Ou si vous préférez, à quoi bon se casser la tête avec la sélection d’une panoplie de titres dans son portefeuille et de multiples fonds communs de placement spécialisés alors qu’il est possible de battre une grande partie des gestionnaires de portefeuilles avec de simples fonds indiciels ?

Et par surcroît, sans que cela vous coûte les yeux de la tête en frais de gestion.

C’est quoi la recette ? Il s’agit simplement de se bâtir un simple portefeuille avec quelques FNB ordinaires (fonds négociés en Bourse), c’est-à-dire les FNB de base en actions, en obligations, en allocations d’actifs. Des FNB sans flaflas !

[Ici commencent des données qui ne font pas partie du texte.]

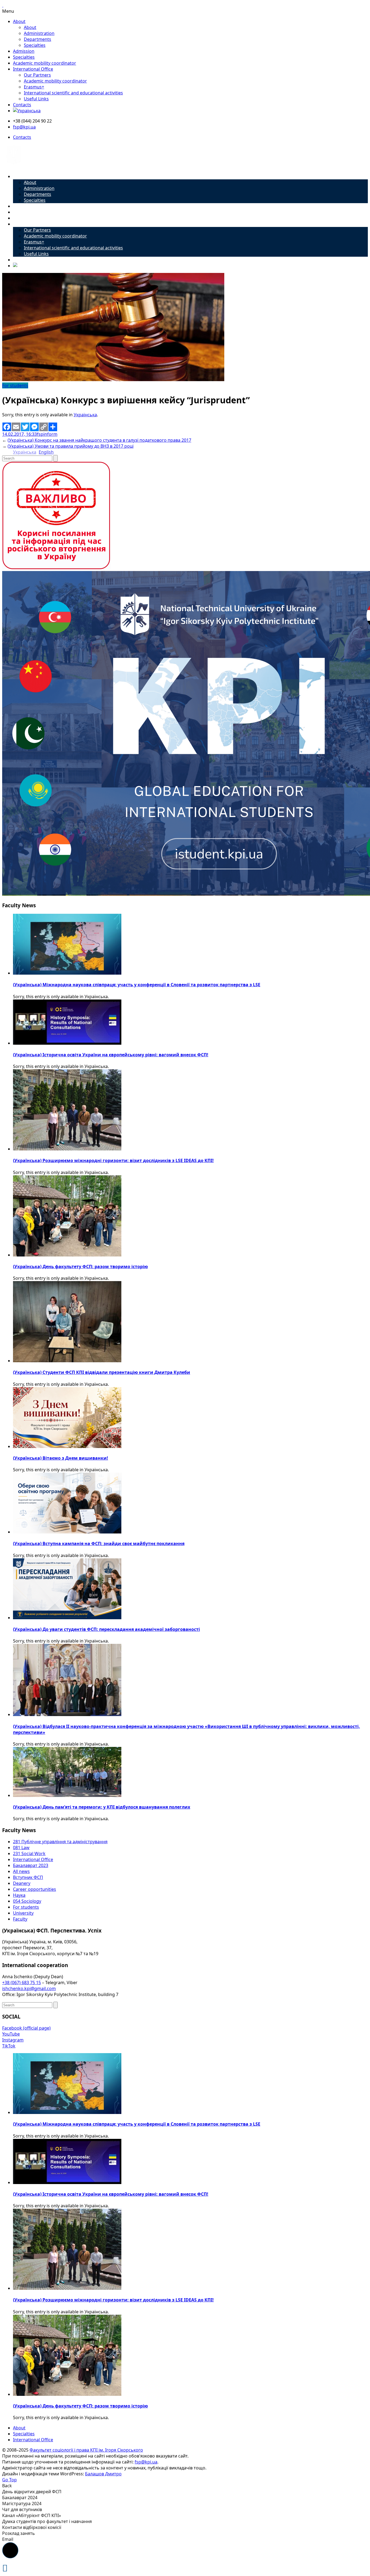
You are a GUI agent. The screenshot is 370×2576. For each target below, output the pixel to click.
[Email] (16, 427)
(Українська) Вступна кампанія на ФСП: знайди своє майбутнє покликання (98, 1543)
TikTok (8, 2046)
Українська (85, 415)
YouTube (11, 2034)
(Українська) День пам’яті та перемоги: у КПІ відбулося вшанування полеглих (101, 1807)
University (23, 1913)
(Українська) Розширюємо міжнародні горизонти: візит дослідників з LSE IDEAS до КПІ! (113, 1160)
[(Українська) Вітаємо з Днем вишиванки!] (67, 1446)
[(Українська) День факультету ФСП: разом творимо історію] (67, 1255)
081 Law (21, 1848)
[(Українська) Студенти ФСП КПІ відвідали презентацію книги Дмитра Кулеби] (67, 1361)
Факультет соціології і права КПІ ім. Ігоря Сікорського (86, 2450)
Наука (19, 1895)
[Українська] (27, 111)
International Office (33, 69)
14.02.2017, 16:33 (19, 434)
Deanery (21, 1883)
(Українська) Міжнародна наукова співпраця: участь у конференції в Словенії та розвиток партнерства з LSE (136, 985)
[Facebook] (6, 427)
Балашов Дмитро (103, 2474)
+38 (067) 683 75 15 (21, 1982)
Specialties (35, 45)
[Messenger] (34, 427)
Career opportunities (34, 1889)
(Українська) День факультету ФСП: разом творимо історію (80, 1266)
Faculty (20, 1919)
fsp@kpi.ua (24, 127)
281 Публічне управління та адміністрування (60, 1842)
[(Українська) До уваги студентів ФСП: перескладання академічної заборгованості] (67, 1618)
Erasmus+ (34, 87)
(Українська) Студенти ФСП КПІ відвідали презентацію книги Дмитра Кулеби (101, 1372)
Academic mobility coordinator (44, 63)
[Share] (52, 427)
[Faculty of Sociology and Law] (13, 166)
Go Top (9, 2480)
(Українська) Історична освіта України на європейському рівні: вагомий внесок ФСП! (110, 1055)
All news (21, 1871)
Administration (39, 33)
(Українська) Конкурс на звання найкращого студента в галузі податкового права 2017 (99, 440)
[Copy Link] (43, 427)
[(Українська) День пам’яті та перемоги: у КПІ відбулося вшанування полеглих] (67, 1795)
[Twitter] (25, 427)
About (19, 21)
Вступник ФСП (28, 1877)
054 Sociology (27, 1901)
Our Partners (37, 75)
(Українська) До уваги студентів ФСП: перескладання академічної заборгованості (106, 1629)
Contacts (22, 105)
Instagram (13, 2040)
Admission (23, 51)
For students (15, 385)
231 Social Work (29, 1853)
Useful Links (36, 99)
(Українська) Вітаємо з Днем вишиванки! (60, 1458)
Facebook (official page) (26, 2028)
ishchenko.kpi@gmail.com (29, 1988)
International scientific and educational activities (73, 93)
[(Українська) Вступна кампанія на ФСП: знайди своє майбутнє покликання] (67, 1532)
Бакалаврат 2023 (30, 1865)
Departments (37, 39)
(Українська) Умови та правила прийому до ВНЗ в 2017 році (71, 446)
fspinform (47, 434)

Pourquoi je dis cela ? Voyant qu’il y avait une grosse piastre à faire avec la popularité croissante des FNB auprès des investisseurs, les promoteurs de fonds communs de placement se sont lancés dans le marché en patentant une multitude de FNB spécialisés. Comme ils l’avaient d’ailleurs fait dans le passé avec les fonds communs de placement.

FORTE CROISSANCE

Sur le marché canadien, selon Desjardins Capital Markets, il y a actuellement 39 groupes financiers qui offrent leurs propres panoplies de FNB, pour une valeur d’actifs sous gestion s’élevant à près de 300 milliards de dollars. Depuis le début de la pandémie, en mars 2020, la valeur de l’actif total dans les FNB au Canada a bondi de 108 milliards $, enregistrant ainsi une phénoménale croissance de 56 %.

Le plus gros joueur au pays dans les FNB est BlackRock Canada avec 91,2 milliards d’actifs sous gestion dans ses 152 FNB canadiens, appelés iShares. C’est une filiale du géant mondial BlackRock qui gère quelque 9500 milliards $ US d’actifs dans le monde.

Au second rang, on retrouve BMO Asset Management de la Banque de Montréal avec 80,6 milliards d’actifs sous gestion. Loin derrière, suivent ensuite Vanguard Canada (39,2 milliards), Horizons ETFs (18,2 milliards), CI First Asset (13,4 milliards), Mackenzie (10,1 milliards) et TD Asset Management (6,3 milliards).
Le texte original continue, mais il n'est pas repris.